McFarland is a top-flight gamer who was at the tournament when the shooting happened. He described the gaming community as a family and these tournaments as a safe place until Sunday night.

"I feel fine physically, mentally I'm very distraught and traumatized.  It's something that I've been thinking about for the last 20 hours, like, what happened if I was in a different position, if he decided to shoot a couple more bullets, if he came in early when I was sitting in the seat."

McFarland recalls his experience moments before a stray bullet grazed the side of his head. He said he was playing Madden, locked in on his 24-ing video screen in a tournament room full of players when 24-year-old David Katz entered and began firing a handgun into the crowd.

"Your first instinct is that it's not a gunshot.  You think something went wrong with the speakers, or the electric blew up or something wild.  But then when you consistently hear shot after shot after shot, it's something that, 'okay, now somebody is shooting at us," said McFarland.

He said he was just to the right of the shooter as he fired left. Instincts kicked in and he scrambled for safety.

"Just dropped to the floor and that's when I looked back and I vividly saw the shooter emptying rounds out of his handgun into the crowd of people," McFarland recounts.”I was balled up under the bar where I was playing my game, and at some point I got up and ran away into a bathroom with some other people, while my face was bleeding profusely."

Two of McFarland's friends and fellow competitors were killed- eight others were injured. When the shooting stopped, he emerged to find a scene of unspeakable horror.
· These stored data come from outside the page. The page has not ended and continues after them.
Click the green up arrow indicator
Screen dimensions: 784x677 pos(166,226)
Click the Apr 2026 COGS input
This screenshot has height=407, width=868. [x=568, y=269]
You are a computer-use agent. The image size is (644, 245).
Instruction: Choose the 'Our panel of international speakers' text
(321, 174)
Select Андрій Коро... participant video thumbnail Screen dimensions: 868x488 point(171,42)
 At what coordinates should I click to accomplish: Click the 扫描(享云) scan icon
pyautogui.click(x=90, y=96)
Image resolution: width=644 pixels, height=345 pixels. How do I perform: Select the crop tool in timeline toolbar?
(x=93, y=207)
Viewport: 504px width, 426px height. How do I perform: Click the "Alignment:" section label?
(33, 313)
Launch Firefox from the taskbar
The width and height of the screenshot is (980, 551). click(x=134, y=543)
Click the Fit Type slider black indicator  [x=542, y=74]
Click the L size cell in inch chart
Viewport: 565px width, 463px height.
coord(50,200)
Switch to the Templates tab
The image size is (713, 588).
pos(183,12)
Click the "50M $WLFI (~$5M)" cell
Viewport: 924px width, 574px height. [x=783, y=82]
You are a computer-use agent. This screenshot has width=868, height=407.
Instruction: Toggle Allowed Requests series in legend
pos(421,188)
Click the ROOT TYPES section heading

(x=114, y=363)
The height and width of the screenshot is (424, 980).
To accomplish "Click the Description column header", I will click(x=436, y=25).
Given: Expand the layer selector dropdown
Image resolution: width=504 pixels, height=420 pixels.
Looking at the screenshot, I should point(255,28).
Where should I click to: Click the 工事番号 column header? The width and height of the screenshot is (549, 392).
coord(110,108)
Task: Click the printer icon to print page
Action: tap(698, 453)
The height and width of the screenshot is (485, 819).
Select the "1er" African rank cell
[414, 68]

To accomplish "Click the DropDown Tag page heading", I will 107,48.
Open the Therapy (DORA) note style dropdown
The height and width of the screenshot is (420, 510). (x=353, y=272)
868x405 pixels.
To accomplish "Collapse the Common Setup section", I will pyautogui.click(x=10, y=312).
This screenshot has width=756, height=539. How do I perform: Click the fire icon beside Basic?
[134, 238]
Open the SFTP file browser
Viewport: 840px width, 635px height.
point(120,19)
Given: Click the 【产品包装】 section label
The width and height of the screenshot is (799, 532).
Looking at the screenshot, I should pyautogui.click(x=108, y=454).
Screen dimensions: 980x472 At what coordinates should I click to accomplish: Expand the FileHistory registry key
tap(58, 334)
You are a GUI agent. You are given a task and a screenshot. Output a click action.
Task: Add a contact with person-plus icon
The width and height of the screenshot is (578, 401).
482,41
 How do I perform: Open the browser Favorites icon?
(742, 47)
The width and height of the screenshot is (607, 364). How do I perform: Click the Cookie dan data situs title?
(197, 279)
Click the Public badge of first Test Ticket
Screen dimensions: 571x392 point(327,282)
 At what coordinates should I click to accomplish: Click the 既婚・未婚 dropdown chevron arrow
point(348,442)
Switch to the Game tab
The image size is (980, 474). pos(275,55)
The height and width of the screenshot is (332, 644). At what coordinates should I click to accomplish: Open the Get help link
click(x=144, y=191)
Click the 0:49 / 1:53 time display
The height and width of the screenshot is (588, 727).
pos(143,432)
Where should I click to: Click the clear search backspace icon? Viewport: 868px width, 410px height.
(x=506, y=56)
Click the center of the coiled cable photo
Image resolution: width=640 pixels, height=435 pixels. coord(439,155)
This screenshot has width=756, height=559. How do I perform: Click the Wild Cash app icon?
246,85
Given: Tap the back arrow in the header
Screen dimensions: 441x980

"Running around, seeing the terror and the sheer shock on all my friends' faces that I normally see filled with joy, is something I will never forget."

McFarland says, like many people, he has watched coverage of mass shootings before. Unlike most, he has now lived through the terror.

"It really changes when you're in the middle of the room getting shot at and you see your friends dead and that really puts a different spin on it," he said.